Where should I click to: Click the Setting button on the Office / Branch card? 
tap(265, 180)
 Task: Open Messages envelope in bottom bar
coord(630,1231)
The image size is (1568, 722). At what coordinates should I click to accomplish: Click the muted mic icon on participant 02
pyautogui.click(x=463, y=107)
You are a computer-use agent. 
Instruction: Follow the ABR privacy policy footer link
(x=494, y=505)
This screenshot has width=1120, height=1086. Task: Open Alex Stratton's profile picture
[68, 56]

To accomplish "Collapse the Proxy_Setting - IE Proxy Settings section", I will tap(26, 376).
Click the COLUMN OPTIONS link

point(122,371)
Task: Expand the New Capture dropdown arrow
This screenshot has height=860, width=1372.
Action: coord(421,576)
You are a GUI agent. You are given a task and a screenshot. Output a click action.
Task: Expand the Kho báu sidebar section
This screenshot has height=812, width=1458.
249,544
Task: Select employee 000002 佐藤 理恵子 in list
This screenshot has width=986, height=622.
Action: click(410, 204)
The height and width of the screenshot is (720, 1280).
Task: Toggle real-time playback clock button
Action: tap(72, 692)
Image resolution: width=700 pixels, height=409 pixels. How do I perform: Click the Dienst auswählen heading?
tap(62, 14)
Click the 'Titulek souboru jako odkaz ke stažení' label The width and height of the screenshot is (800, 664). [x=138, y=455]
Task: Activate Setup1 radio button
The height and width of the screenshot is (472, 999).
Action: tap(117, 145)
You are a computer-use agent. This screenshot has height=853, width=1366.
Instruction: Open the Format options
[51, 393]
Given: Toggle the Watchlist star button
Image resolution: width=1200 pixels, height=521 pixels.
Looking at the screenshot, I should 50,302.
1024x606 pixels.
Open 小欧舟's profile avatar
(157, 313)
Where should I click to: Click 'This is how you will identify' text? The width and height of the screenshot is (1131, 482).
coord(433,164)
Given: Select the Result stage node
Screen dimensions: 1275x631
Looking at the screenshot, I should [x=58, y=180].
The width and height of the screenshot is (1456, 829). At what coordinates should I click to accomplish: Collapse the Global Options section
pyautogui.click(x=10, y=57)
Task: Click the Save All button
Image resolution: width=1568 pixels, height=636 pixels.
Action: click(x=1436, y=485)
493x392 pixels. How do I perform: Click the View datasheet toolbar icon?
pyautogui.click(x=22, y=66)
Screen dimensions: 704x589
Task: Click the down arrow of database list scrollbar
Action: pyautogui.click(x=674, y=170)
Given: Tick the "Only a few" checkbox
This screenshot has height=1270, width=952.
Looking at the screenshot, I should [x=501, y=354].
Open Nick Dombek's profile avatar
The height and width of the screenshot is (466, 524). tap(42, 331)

● REQUIREMENT
Across the records above, count the lines holding "Select" and write down only that count.

● RESPONSE
2